Like you I have a great grandfather who served the Union Army during the Civil War, fought all through the western theater, wounded in Mobile Bay in April 1865.
His experience was quite different from many -- for one thing he was fresh off the boat from Europe, spoke little or no English.
My Dad fought in WWII and served in Germany, but he bore neither Germans nor Japanese animosity and had no problem with President Reagan's visit to the Nazi cemetery near Bitburg in 1985.
I myself was soldier enough to realize that any real soldier who served honorably and suffered or died for his country, even on the losing side, deserves honor & respect, certainly from his own family and country, but also from the wider world which depends on such brave men (& now women) for our safety.

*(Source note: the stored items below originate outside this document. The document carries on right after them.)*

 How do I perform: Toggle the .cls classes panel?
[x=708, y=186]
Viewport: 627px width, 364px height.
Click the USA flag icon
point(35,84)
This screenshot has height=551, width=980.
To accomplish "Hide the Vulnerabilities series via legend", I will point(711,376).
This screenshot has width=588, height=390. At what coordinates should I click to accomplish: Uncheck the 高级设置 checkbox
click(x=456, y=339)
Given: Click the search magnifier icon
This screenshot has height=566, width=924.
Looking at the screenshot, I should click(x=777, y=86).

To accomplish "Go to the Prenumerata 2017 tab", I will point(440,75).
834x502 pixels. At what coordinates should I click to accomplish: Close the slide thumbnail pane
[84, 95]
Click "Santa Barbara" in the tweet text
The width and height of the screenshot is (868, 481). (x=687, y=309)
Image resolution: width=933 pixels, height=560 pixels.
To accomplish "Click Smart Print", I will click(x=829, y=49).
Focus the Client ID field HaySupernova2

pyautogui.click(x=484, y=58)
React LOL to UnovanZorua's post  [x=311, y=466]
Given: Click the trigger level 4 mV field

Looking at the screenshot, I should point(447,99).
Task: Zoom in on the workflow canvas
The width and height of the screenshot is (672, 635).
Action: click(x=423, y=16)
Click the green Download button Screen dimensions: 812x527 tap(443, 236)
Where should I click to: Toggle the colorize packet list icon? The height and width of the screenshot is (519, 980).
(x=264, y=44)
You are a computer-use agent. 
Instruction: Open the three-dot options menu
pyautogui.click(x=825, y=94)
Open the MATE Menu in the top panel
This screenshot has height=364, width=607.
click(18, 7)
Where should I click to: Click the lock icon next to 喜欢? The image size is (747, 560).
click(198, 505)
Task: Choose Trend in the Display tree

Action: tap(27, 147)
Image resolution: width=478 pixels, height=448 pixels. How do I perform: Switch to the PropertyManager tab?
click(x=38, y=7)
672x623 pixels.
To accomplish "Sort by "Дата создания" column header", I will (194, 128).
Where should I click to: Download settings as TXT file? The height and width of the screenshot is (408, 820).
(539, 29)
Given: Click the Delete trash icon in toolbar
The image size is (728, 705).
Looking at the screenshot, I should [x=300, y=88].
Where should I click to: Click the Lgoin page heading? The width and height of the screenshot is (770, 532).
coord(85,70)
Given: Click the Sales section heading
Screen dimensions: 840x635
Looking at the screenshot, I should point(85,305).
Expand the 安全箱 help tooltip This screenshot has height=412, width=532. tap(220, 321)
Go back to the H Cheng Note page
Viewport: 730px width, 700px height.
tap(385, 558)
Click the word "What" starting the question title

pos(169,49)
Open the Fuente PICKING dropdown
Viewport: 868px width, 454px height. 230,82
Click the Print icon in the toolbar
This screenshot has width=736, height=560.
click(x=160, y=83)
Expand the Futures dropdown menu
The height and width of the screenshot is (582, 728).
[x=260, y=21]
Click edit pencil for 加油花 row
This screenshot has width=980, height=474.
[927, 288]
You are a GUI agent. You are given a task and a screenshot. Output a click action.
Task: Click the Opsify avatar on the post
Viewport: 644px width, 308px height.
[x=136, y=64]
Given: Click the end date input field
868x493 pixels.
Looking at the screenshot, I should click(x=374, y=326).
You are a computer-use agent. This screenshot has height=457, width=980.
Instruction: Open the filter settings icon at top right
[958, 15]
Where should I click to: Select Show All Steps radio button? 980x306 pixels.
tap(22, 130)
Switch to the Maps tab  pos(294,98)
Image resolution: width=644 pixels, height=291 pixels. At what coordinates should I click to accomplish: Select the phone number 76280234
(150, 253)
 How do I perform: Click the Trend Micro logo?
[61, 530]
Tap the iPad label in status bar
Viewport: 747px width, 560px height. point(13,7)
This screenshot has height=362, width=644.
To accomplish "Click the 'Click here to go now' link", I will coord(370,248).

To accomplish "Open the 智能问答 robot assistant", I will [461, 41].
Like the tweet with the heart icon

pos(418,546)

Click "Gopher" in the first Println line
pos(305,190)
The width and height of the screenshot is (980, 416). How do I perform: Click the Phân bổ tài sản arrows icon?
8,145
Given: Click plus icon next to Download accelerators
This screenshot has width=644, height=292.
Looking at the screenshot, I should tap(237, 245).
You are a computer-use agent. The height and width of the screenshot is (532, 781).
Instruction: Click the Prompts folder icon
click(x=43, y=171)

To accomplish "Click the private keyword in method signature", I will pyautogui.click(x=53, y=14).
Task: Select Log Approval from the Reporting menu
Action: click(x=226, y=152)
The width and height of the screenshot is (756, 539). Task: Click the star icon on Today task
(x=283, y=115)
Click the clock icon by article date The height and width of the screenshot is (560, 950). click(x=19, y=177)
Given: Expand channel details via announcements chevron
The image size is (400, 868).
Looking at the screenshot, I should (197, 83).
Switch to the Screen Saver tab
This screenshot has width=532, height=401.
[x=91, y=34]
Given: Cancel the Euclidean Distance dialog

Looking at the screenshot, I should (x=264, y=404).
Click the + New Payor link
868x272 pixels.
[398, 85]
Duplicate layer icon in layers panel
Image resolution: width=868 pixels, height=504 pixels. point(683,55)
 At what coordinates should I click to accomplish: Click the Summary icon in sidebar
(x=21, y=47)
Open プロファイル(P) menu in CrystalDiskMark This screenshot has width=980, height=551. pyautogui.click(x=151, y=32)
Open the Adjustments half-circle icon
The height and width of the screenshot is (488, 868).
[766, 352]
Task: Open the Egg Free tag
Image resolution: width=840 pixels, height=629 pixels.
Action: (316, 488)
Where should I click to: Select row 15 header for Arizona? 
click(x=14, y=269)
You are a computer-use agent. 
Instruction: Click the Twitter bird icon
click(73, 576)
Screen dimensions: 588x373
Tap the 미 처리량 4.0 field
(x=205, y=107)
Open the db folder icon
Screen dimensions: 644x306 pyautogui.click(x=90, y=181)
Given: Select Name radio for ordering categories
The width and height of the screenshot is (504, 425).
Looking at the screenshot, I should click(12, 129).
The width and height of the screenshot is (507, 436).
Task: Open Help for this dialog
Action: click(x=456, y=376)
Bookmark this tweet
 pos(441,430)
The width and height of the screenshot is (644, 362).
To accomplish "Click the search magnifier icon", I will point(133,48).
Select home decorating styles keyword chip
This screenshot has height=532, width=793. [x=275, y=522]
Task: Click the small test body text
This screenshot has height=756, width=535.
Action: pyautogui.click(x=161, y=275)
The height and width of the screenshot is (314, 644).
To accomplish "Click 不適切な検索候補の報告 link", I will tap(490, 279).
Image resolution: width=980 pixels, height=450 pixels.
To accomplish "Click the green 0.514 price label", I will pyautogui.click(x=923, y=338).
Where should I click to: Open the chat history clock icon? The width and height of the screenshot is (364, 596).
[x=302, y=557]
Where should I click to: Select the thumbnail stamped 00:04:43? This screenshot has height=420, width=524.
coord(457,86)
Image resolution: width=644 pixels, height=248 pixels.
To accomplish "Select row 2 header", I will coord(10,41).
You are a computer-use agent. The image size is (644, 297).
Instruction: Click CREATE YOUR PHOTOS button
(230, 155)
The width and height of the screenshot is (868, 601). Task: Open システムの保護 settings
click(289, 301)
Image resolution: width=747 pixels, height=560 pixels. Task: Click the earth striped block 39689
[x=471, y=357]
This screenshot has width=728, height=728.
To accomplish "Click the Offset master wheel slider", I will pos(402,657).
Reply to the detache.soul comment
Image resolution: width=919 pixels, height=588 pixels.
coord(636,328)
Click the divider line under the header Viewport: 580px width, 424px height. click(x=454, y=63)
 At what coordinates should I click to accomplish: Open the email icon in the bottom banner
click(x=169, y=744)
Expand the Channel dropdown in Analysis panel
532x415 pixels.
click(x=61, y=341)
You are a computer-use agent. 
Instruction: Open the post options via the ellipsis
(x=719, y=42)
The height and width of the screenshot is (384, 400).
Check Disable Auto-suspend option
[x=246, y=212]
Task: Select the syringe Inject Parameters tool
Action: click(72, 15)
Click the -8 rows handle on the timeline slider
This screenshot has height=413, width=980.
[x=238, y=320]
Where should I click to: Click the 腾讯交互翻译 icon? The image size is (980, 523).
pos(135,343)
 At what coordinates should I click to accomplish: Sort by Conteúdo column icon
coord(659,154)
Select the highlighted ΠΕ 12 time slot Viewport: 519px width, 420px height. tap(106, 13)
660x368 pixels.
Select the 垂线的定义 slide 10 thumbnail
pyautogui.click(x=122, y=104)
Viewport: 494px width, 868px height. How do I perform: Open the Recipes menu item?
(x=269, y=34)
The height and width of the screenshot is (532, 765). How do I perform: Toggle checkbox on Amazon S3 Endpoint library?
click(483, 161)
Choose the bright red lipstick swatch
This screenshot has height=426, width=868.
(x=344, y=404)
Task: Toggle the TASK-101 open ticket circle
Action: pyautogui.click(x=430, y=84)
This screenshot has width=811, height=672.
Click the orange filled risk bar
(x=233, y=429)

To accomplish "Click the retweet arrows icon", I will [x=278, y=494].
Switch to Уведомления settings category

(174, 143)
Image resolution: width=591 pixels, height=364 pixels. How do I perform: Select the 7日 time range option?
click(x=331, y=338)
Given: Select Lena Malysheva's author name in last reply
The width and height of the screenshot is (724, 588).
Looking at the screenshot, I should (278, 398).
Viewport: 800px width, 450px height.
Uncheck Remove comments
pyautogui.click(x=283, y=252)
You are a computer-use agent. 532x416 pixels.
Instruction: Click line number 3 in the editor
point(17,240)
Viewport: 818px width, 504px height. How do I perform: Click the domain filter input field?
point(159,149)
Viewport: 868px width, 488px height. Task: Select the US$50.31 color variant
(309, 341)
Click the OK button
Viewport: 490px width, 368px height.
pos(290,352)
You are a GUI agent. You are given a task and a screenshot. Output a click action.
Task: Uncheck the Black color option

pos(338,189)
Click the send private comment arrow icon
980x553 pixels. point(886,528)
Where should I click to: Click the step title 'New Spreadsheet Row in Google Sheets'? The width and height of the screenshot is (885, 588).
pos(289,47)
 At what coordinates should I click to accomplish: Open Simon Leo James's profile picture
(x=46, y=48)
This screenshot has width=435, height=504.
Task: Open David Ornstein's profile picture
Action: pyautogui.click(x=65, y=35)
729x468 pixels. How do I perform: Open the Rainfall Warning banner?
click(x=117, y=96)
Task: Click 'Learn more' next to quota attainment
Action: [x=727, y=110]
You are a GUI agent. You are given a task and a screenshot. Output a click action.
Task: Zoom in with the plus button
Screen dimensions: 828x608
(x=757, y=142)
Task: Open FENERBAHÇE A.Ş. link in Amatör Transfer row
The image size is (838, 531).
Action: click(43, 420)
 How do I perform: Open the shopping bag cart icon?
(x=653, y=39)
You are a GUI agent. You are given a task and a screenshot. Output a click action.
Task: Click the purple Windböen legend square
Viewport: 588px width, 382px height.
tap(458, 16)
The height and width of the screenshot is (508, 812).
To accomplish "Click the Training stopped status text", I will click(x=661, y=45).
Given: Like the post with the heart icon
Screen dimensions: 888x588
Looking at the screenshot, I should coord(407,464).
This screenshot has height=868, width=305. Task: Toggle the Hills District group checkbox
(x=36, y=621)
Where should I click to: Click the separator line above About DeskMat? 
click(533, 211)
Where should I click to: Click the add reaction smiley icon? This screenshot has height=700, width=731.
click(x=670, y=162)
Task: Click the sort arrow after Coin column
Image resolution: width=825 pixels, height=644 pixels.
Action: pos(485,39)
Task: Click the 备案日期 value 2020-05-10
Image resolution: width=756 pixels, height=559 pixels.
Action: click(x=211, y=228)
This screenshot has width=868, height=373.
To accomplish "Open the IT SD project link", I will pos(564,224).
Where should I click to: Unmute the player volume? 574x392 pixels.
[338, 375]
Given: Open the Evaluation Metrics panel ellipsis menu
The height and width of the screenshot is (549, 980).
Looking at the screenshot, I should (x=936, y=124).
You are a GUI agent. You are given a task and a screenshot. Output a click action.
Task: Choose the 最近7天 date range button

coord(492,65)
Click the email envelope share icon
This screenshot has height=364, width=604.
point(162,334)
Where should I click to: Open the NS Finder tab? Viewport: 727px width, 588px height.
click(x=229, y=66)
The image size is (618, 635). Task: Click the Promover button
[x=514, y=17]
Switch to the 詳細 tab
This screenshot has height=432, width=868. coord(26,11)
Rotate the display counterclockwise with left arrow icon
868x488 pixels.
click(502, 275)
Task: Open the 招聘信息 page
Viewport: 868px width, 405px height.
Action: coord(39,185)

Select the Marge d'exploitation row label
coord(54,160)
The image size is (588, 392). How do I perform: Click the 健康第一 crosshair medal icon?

Of course we give no respect to their political leaders -- none -- but soldiers themselves were doing their duty and that's all we can ask.
Today Southerners are the backbone of our military and I can promise you, when President Trump goes looking for the next General McArthur and General Patton, the ones he finds (assuming we still make such men?) will almost certainly have some Southern twang in their voice.
So I have no problem with Confederate flags generally, or specifically in cemeteries.
I don't equate them to the Nazi swastika, which was first and foremost a political symbol of warped ideology.
By contrast, Confederate Battle Flags were just that -- used to rally troops not to twist ideology.
Yes, I have huge problems with insane lost-causer propagandists hoping to white-wash the Old South's political class, but I don't blame troops for their leaders, and I personally have no problem with their flag.
As mentioned, it flies on homes and pickup trucks in many small towns in central PA, usually beside Old Glory.